• **Задание**: Что представляла собой деревушка Ханиа в отрывке о ботанических экскурсиях в Киренаике?

• **Исходный текст**:
БОТАНИЧЕСКИЕ ЭКСКУРСИИ В КИРЕНАИКЕ

Итак, «помешанная» англичанка на самом деле оказалась умным и симпатичным человеком. Она неплохо разбиралась в ботанике и угостила нас отменным чаем, однако мы ни на вершок не приблизились к решению загадки. И мы с Луллу решили, как говорится, отправиться в поле, искать в горах и в степи, в приморье и внутри страны — может быть, нам кроме столь опасного для скота дриаса встретится другое растение, которое могло быть сильфием древних греков и лазером или лазерпициумом римлян.

Мы покатили на запад, мимо Эль-Бейды, до маленького городка Месса, потом свернули на север, к морю. Судя по нашей карте, эта дорога вела к приморской деревушке Ханиа. Мы нашли деревушку. Она представляла собой десяток жалких лачуг и холм с развалинами.

По той же карте, дорога здесь сворачивала под прямым углом на восток и шла несколько километров вдоль берега. Мы не нашли никакого ответвления. Дорога обрывалась сразу за деревней, но мы рассмотрели нечто вроде колеи на каменистом грунте и поехали по ней. Каменистый грунт сменился песком, однако нам с «Лендровером» не впервой было ездить по пустыне, так что я включила двойной привод и одолевала барханы на малой скорости.

Вдруг «лендровер» заартачился и отказался ехать дальше. Мы вышли из машины, растерянно озираясь по сторонам. Да-а… Ни одного растения, которое даже самый увлекающийся ботаник мог бы принять за сильфий.

• **Записи набора данных**:
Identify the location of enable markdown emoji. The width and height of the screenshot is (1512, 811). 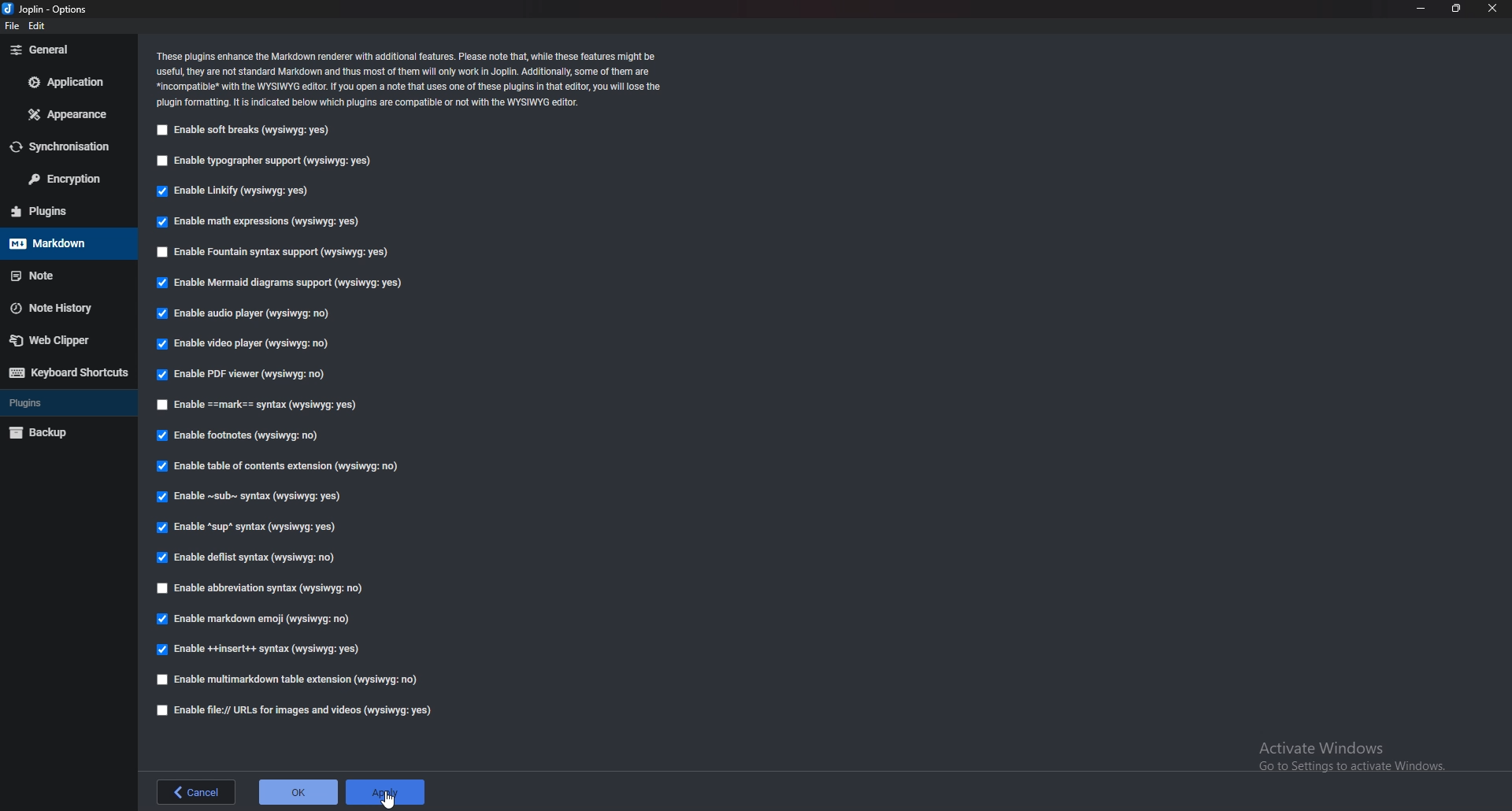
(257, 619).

==

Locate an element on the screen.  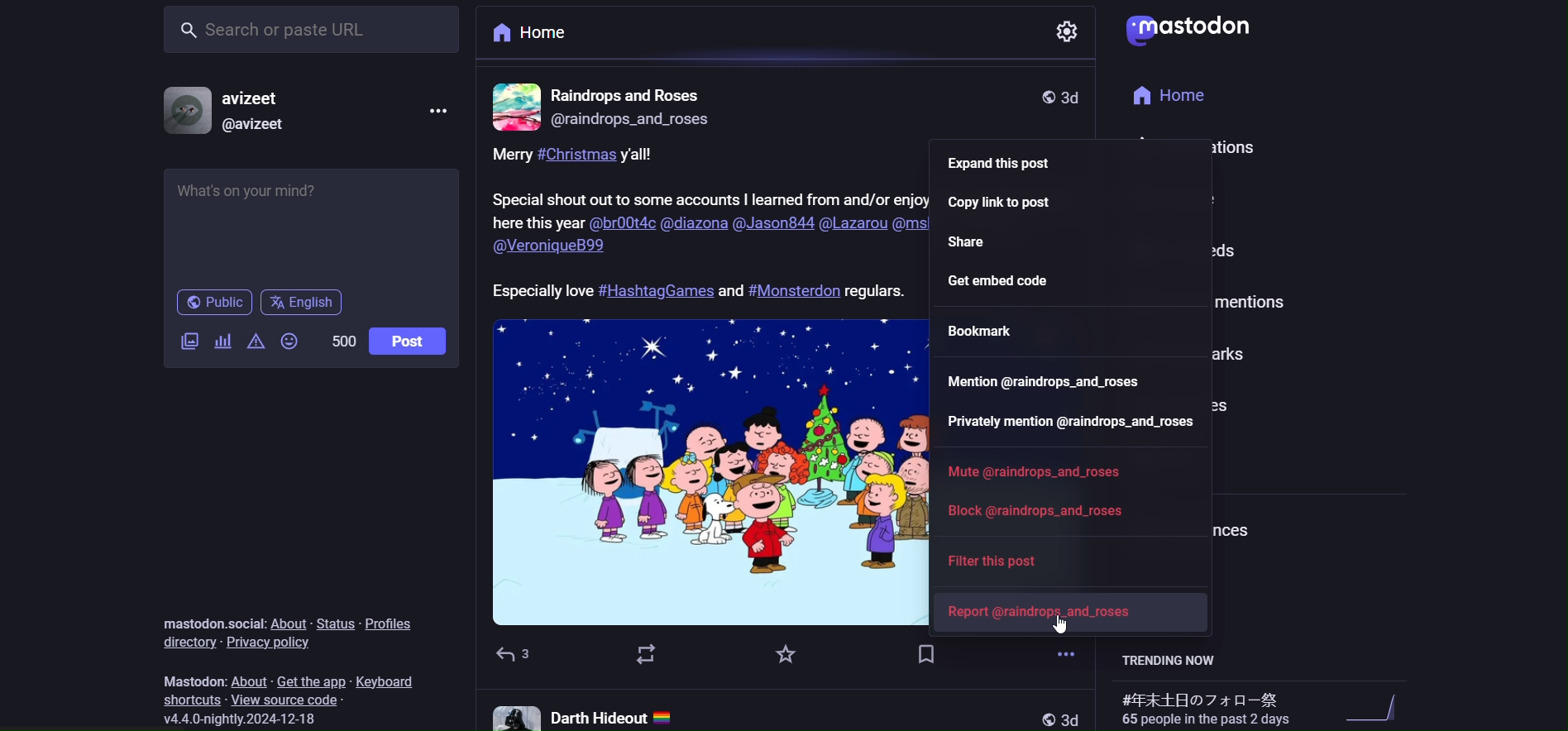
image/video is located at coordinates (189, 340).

• **Выполненное задание**: Десяток жалких лачуг и холм с развалинами.